Lidya'dan Bitcoin'e Paranın Tarihi - 1
Şimdi sizi çok gerilere götüreceğim. Selçuklular Anadolu'ya girmeden, girerken yendiği Bizans kurulmadan, Bizans'ın peygamberi İsa doğmadan önce 6. yüzyıl. Gediz nehri daha güçlü ve berrak akıyor, kıyısında Sardis'i görüyoruz. Zengin Lidya'nın heybetli başkenti. O Lidya ki ne Hindistan'dan Anadolu'ya kadar uzanan Farslar, ne Nil'den Anadolu'ya uzanan Asurlar diz çöktürebilmiş. Ve tekrar o görkemli Gediz nehri, üstünde bir adam.
Tasını suya sokuyor ve çıkarıyor.
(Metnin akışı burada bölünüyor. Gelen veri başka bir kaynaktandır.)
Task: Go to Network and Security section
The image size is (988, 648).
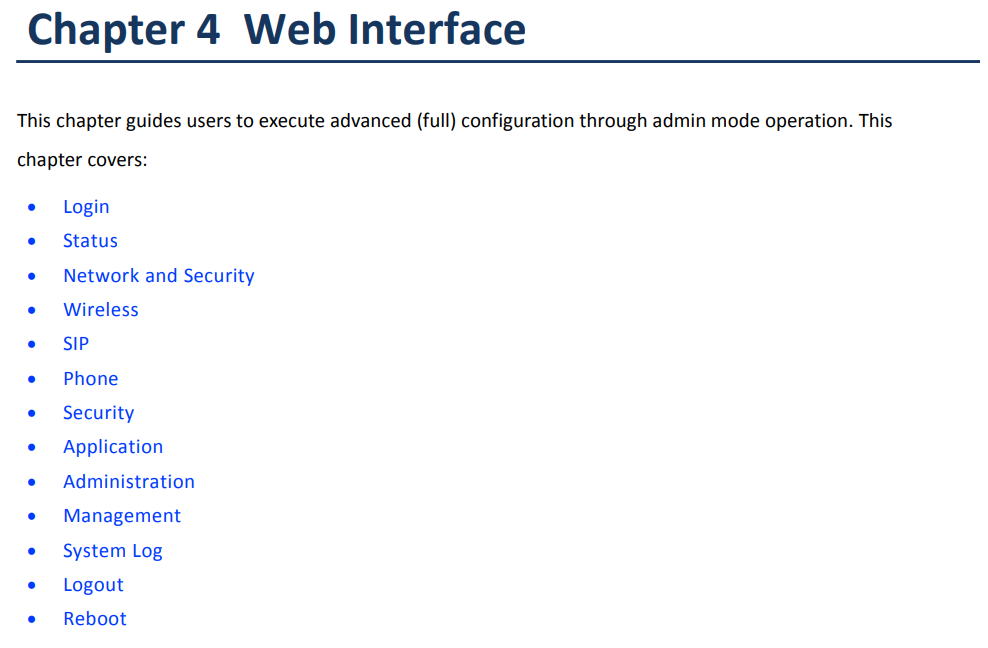Action: pyautogui.click(x=159, y=275)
Bereketli Gediz'den ekmek parasını istiyor. Tasını kumla doldurdu ve tekrar soktu. Tasını çıkarırken birden ağırlaştığını fark etti. Taş doldurdum yanlışlıkla, diyerek tası tekrar dökecekti kiii..eli kadar bir altın!
Bir çarşı, her tarafta başka memleketlerden gelme ürünler, satıcılar, yoldan geçen at arabaları, katırlar. Cebinden büyük sarı taşı çıkardı ve satıcıya verdi. Satıcı büyük bir şaşkınlıkla bu taşı kavradı eliyle yokladı, dişine götürdü. Ah!!! Dişini kırıyordu az kalsın. Sert bir taştı bu ancak karşılığında ne verseydi. Ne istersin, diye sordu satıcı. Bilmem ne verirsin? Patates verebilirim ama çok mu değersiz olur? (O zamanlar altın bu kadar değerli ve bilinir değildi.) Ya da tavuk mu vermeli? Bunun değeri ne olur? Bir süre konuştuktan sonra krala gitmeye karar verdiler.
Kralın karşısında dikiliyorlardı. Derdiniz nedir? dedi kral. Kralım bu taş dediler ve gösterdiler. Bu bir altın, dedi kral, büyük bir altın. En son Asur kralının boynunda görmüştü bu sarı ışıltıyı.. Bu altın denilen neye bedel büyük bir tavuğa mı, küçük bir patatese mi, diye sordu pazarcı.
Lidya kralı duraksadı, Bedel mi dedin?
Evet, dedi kralı sinirlendirdiğinden endişelenerek.
O sırada Kral içinden düşünüyordu, Bedel? Bu altın bir şeye değil, her şeye bedel olsa? Gediz'den her gün çıkan bu taş. Vergimi halkımdan inek koyun değil de altınla toplasam, bu altınlarla ordular toplasam? Peki, bunu sürekli tartacak mıyız? Hayır saçma olur, ne yapmalı? Ne yapmalı? Aha, bilezikler. Yuvarlak, yuvarlak bilezikler....
Toprağında bol olan altınla, ilk parayı basan Kral Karun(Krenoz) ondan sonra halkına bunları inek, koyun ve çeşitli ürün karşılığı dağıttı. Oysa altın ne karın doyurur ne de iyi bir silah olurdu. Saray ambarı hayvanlarla, meyvelerle sebzelerle dolmuştu. Şimdiki "Karun kadar zengin olmak" bu olaydan gelmekte. Komşu krallar hayran kalmıştı. Kısa sürede Lidya parası Nil'den Hindistan'a dolaşır olmuştu. Lidya halkı da kralları gibi bu taşla kolayca ticaret yapmış, ilk kullananları olarak kazançlarına kazanç katmıştı. Bu zengin krallığa kısa sürede komşusu Persler göz dikti. Lidya Pers Krallığının olmalı diyordu kıskanan Pers kralı. Ordularını toplamış sefere çıkacaktı. Ateşin dumanını yanmadan gören Lidya Kralı biraz daha altın kazdı. Artık bu altınla yemek değil, zırh değil insan alacaktı!